Extracted text:

— BEGIN —

Camping: Choosing a Great Campsite!

Factors to Consider

Choosing a great campsite isn’t as easy as it sounds.  Various factors are important to your choice.

  • The season,
  • The weather,
  • The wind direction and strength,
  • What amenities are available in the area you want to use?
  • What do you want to do while camping?  (hiking, fishing, geocaching, exploring, etc.)

Prepare for Unwelcome Visitors!

Taking Stock of the Situation

High on everyone’s list is choosing a scenic spot.  However, high winds and/or damp weather will be more important factors in choosing a site.

Experienced campers recommend a fairly flat area, with some shelter from gusting winds and damp.   Make use of a gully, a clump of bushes or trees, a low wall or even a rain fly — when wind and rain bear down on your site.

In case of rain, make sure that your site is not a low place where rain will settle.  Depending on the weather and your cooking plans, do you need to find a locale near wood?

— END —

Supplied data:
— BEGIN —

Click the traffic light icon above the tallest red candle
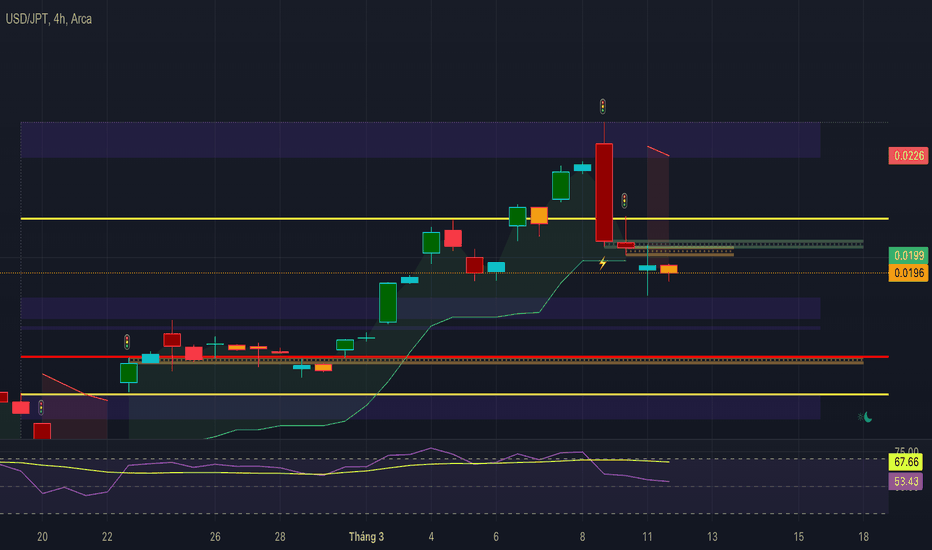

— END —

Requirement:
In the campsite guide, why should a site not be a low place in case of rain? Answer in one to three sentences.

Final result:
A low place is where rain will settle. If rain is possible, pick a site that is not low so that water does not collect there.